Why is it we devote large proportion of time and expense to old pieces of metal and plastic that should have long ago been recycled into cellphones, flowerpots and garden ornaments? We tell our significant others about there investment value and how we are making a significant contribution to the heritage of our country. Whilst this is all very true maybe there is a more basic reason. It makes us feel human!
As parents, grandparents, uncles and aunties we take great pleasure in seeing little people experiencing new things in the world. The first ice cream, touching snow for the first time and watching the little persons head follow that two wheeled machine that just went past. As we get older some say we gradually revert back to being a child (Some more rapidly than others. As can be seen on the video!) and we start to treasure those memories from the past. Rekindling those memories is best experienced through our senses and whilst putting the video together for this post it was sound of an H2 on song that put a smile on my dial! The sound of a Kawasaki triple is so very unique. Watching and hearing Sir Al punting one of these through our countryside and hearing two of them together as he followed Paul D on his reminds us of why we love these old machines. It is these visceral experiences that we get from restoring and then riding them that makes us fell human. If it also means reverting back to our younger selves so be it!

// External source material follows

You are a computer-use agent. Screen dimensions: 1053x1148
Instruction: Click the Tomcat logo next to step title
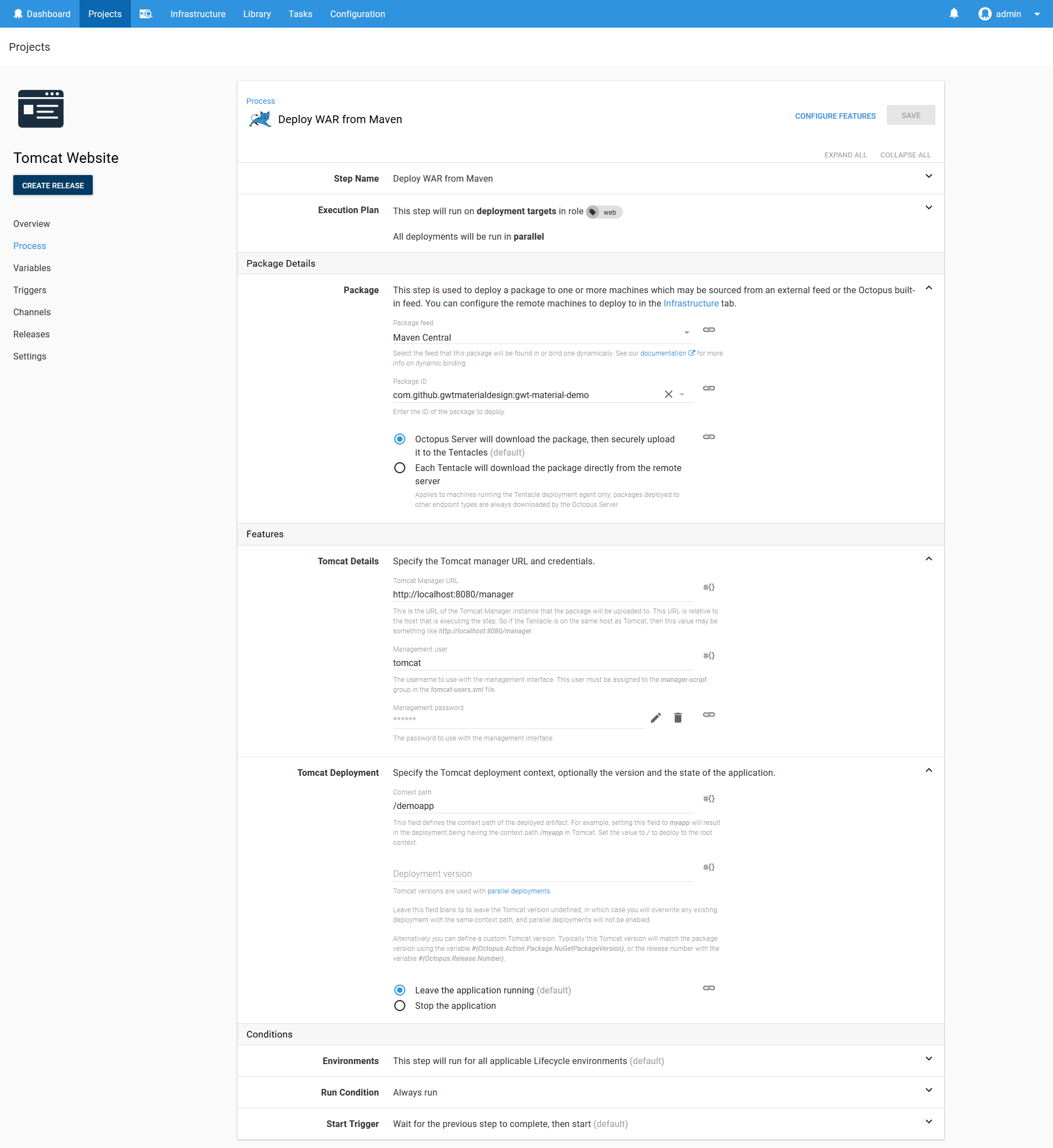pyautogui.click(x=260, y=119)
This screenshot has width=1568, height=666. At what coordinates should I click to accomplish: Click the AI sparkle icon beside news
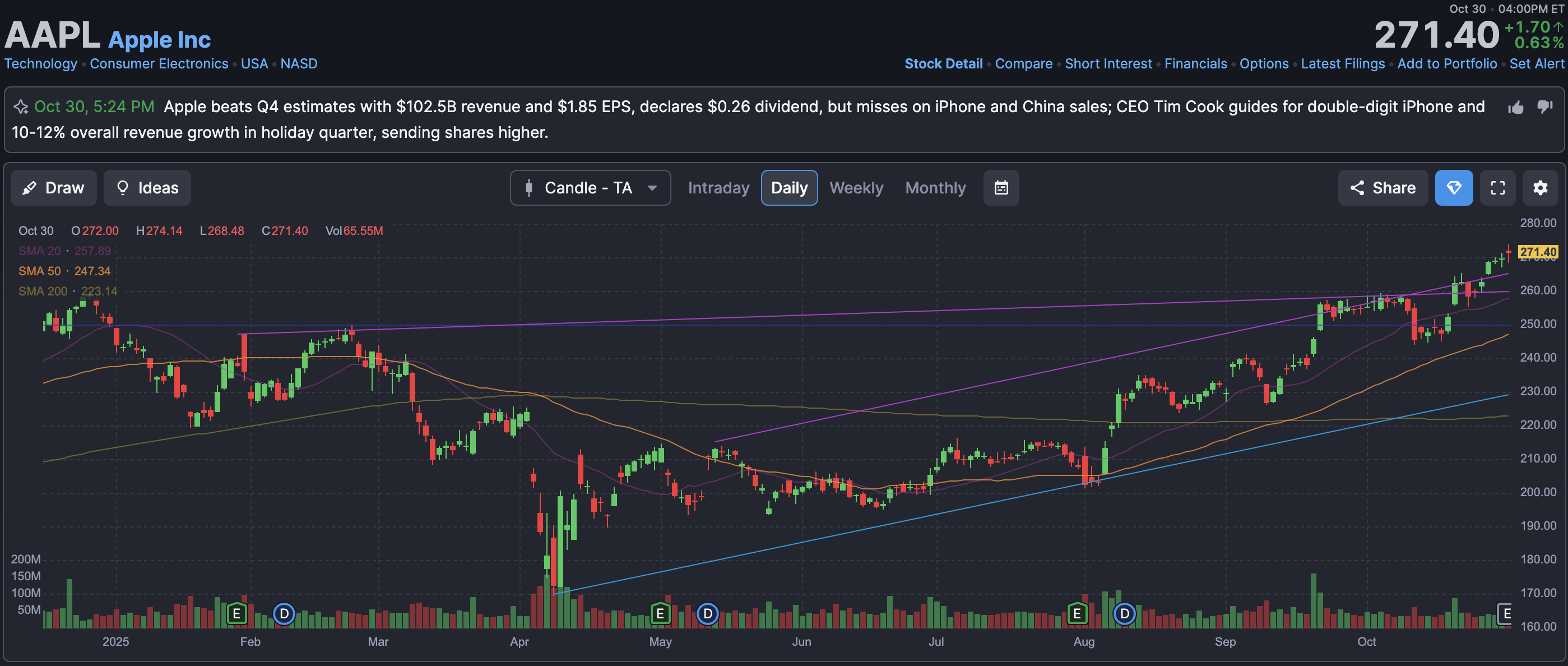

Enough ruminations, the sound thing was definitely a nice way to frame the ride we had in late January with an assortment of bikes out for a spin. We certainly encourage and enjoy a 'broad church' on our rides and great to have a variety of 'sounds' along. Alan and Bruce came up from the Horowhenua on two very different types of machinery. Alan on his lovely cafed R100 that just burbles along whilst Bruce was on his frantic sounding CBR600. Paul turned up on his bright white Guzzi that loops along with that lovely tappety sound unique to them. Terrys GL700 was another take on the across the frame v configuration with that same Guzzi sound minus the tappets and a little more subdued in the exhaust note. The V theme was continued with Bruce Andrews VF750. It is a unique sound that many of us heard for the first time in the early eighties and has become an integral part of our motorcycling experience ever since. The XJ750 is very much an underrated motorcycle and often called in a derogatory manner a UJM (Universal Japanese Motorcycle). Most bikes UJMs ended up with four into ones so the fact that it still has standard pipes gives it that nice muted four cylinder sound typical of this genre of bikes. Ians very busy GS450 rounds out the four strokes with its chromed cam caps and rustling top end pumping out that very revvy twin cylinder bark through its cycleworks two into one.
Our trip around the Apiti loop certainly mixed together this cacophony of sounds as we made our way through the countryside. With stops along the way at Cheltenham  Hill, Kimbolton and Totara Reserve we finally 'orchestrated' (yes I know, very corny) our way into the Fusion Cafe in Ashhurst.
What did we take away from our time on the road? The sights, the smells and yes those wonderful sounds still ringing in our ears and that wonderful feeling to be alive and feel human!

PS. No apologies for the extended play video. Its not for now, but when we are all older and retro retro and have plenty of time to remember our Golden Summers together on the road!